Homeodomain-mediated beta-catenin-dependent switching events dictate cell-lineage determination.

While the biological roles of canonical Wnt/beta-catenin signaling in development and disease are well documented, understanding the molecular logic underlying the functionally distinct nuclear transcriptional programs mediating the diverse functions of beta-catenin remains a major challenge. Here, we report an unexpected strategy for beta-catenin-dependent regulation of cell-lineage determination based on interactions between beta-catenin and a specific homeodomain factor, Prop1, rather than Lef/Tcfs. beta-catenin acts as a binary switch to simultaneously activate expression of the critical lineage-determining transcription factor, Pit1, and to repress the gene encoding the lineage-inhibiting transcription factor, Hesx1, acting via TLE/Reptin/HDAC1 corepressor complexes. The strategy of functionally distinct actions of a homeodomain factor in response to Wnt signaling is suggested to be prototypic of a widely used mechanism for generating diverse cell types from pluripotent precursor cells in response to common signaling pathways during organogenesis.
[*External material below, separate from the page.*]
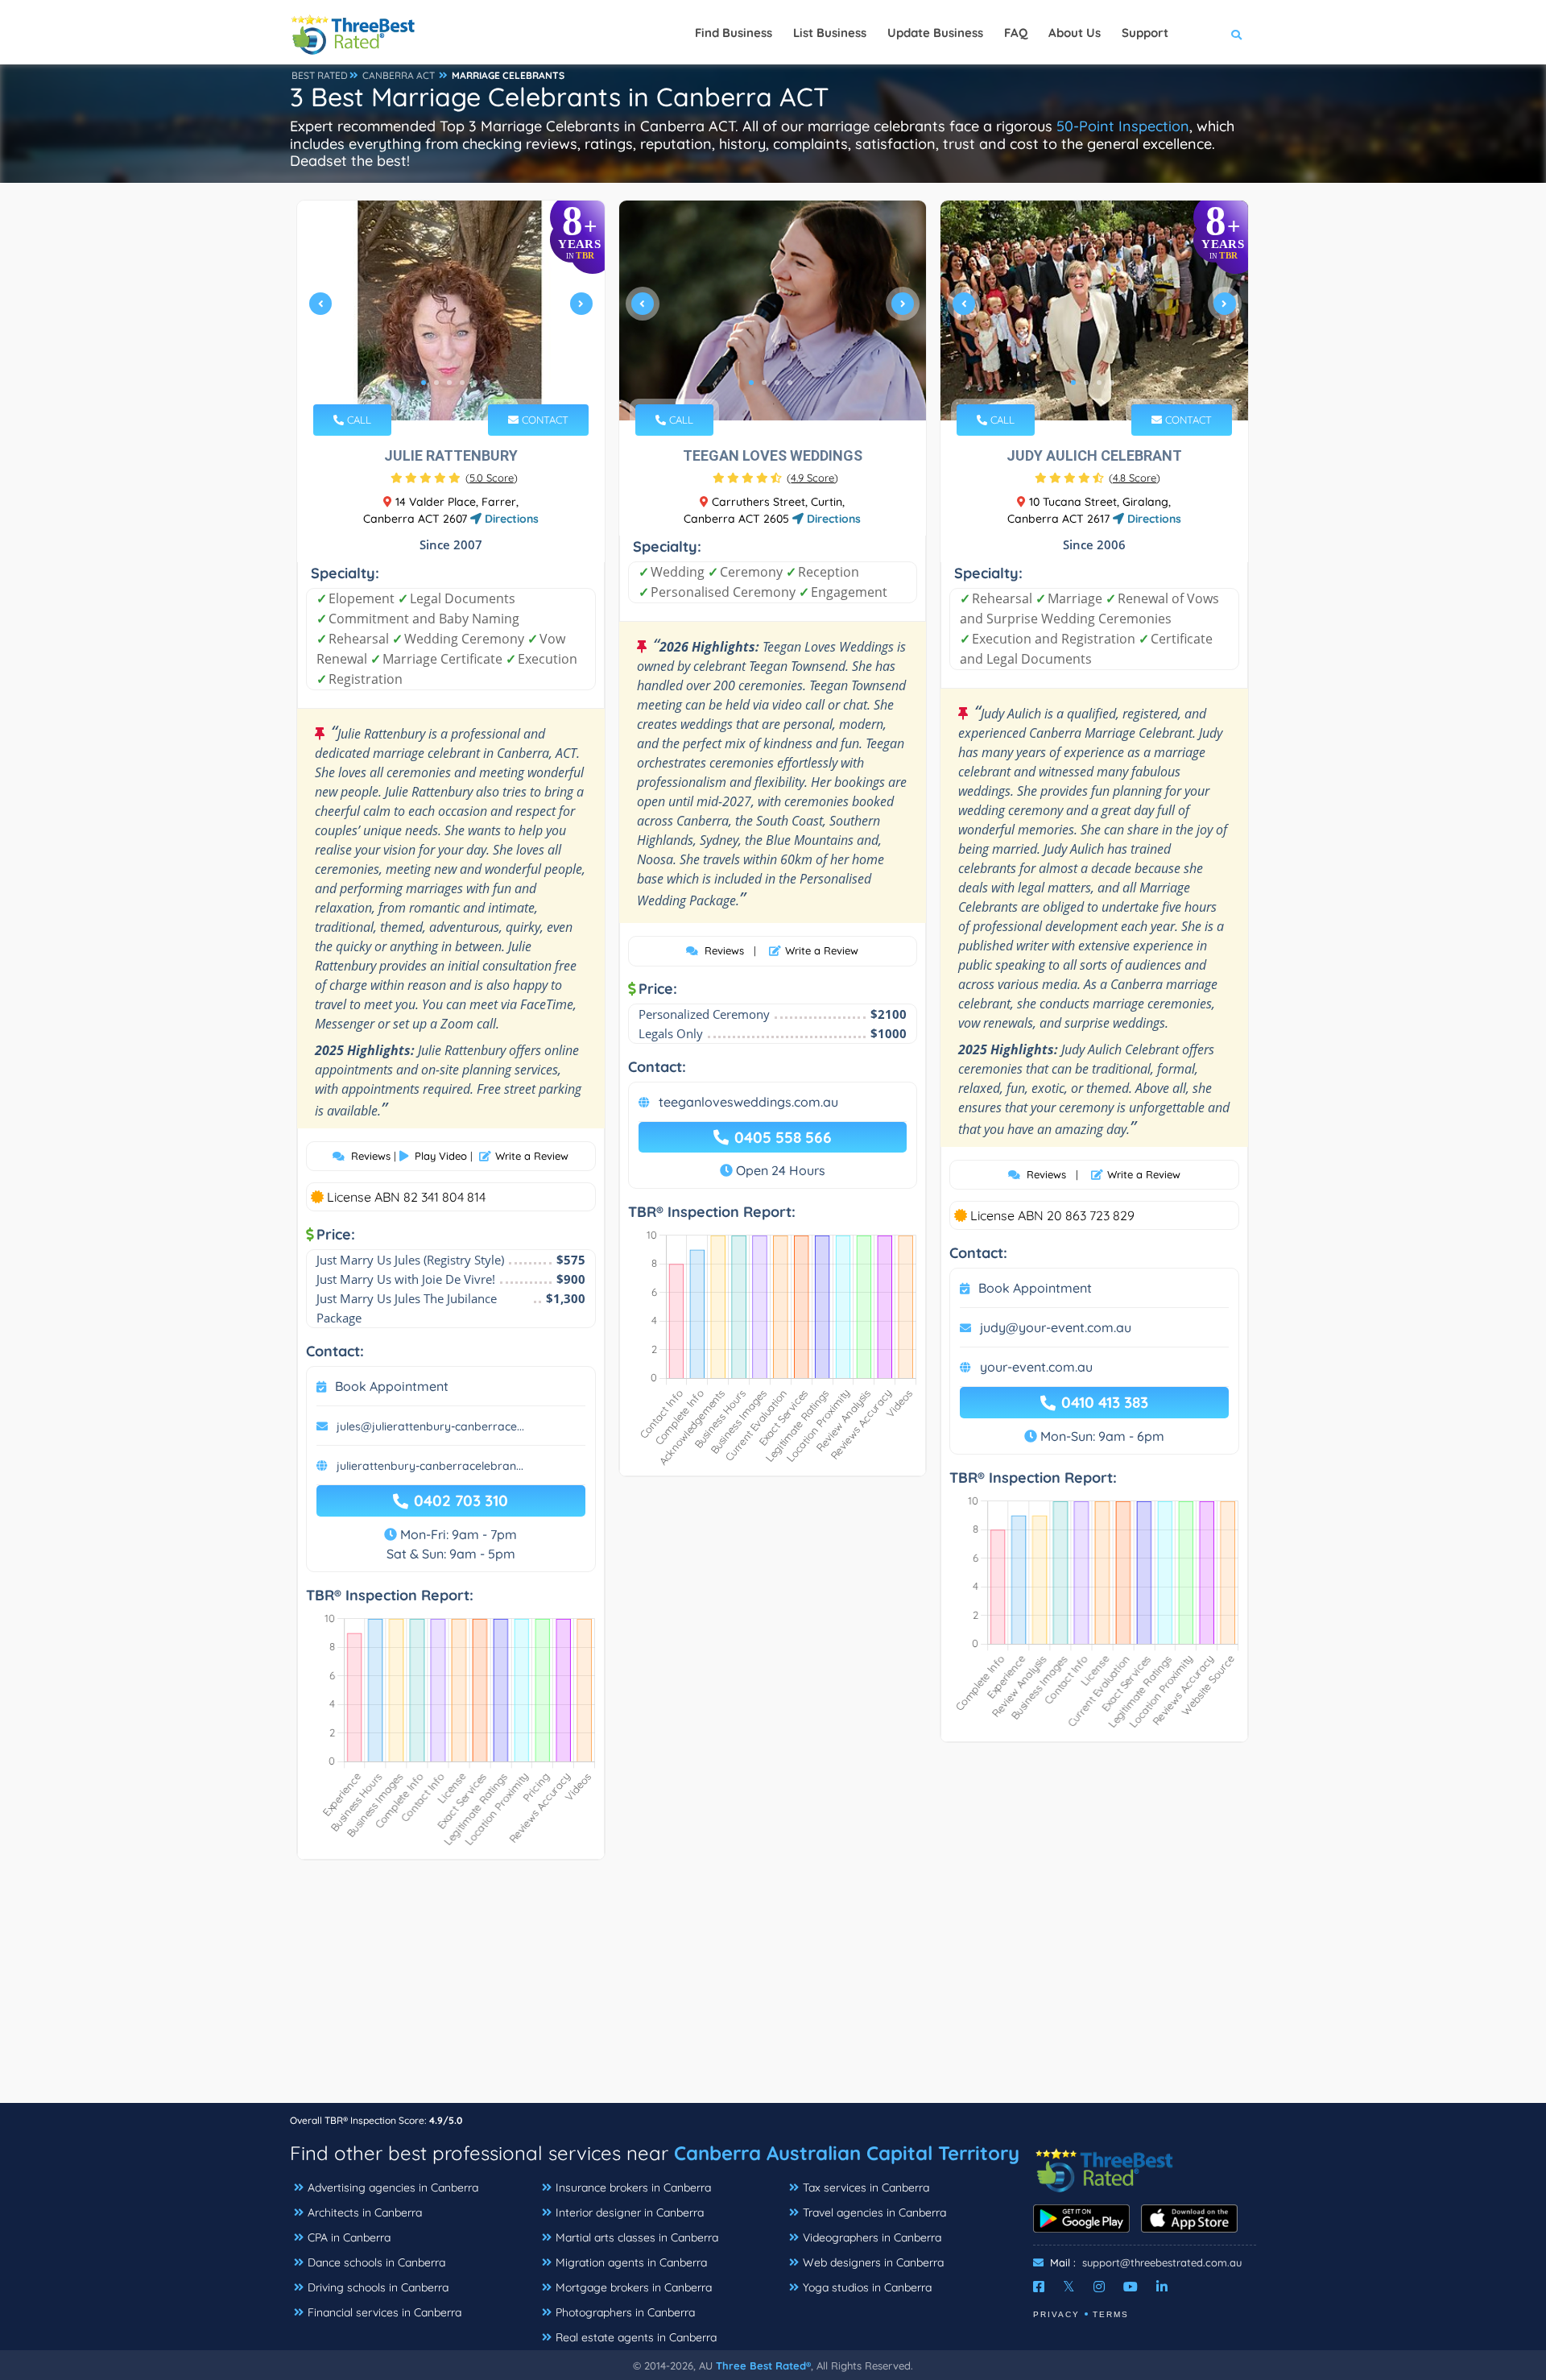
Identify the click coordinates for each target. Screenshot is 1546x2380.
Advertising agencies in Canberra (393, 2187)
Critical roles of the p160 transcriptional coactivators p/CIP and SRC-1 in energy balance.

Several transcriptional coactivators have been implicated in modulating the transcriptional activities of nuclear hormone receptors in vitro. Potential roles of these cofactors in important physiological processes such as energy homeostasis remain unknown. We report here that a developmental arrest in interscapular brown fat and defective adaptive thermogenesis occur in mice lacking both the p160 family transcriptional coactivators SRC-1 and p/CIP due to a failure in induction of selective PPARgamma target genes involved in adipogenesis and mitochondrial uncoupling. In the absence of p/CIP and SRC-1, mice eat more food on both regular chow and a high-fat diet because of decreased blood leptin levels. However, the p/CIP(-/-)/SRC-1(-/-) mice are lean and resistant to high-fat-diet-induced obesity. They exhibit increased basal metabolic rates and heightened levels of physical activity. Therefore, p/CIP and SRC-1 play critical roles in energy balance by controlling both energy intake and energy expenditure.

Eya protein phosphatase activity regulates Six1-Dach-Eya transcriptional effects in mammalian organogenesis.

The precise mechanistic relationship between gene activation and repression events is a central question in mammalian organogenesis, as exemplified by the evolutionarily conserved sine oculis (Six), eyes absent (Eya) and dachshund (Dach) network of genetically interacting proteins. Here, we report that Six1 is required for the development of murine kidney, muscle and inner ear, and that it exhibits synergistic genetic interactions with Eya factors. We demonstrate that the Eya family has a protein phosphatase function, and that its enzymatic activity is required for regulating genes encoding growth control and signalling molecules, modulating precursor cell proliferation. The phosphatase function of Eya switches the function of Six1-Dach from repression to activation, causing transcriptional activation through recruitment of co-activators. The gene-specific recruitment of a co-activator with intrinsic phosphatase activity provides a molecular mechanism for activation of specific gene targets, including those regulating precursor cell proliferation and survival in mammalian organogenesis.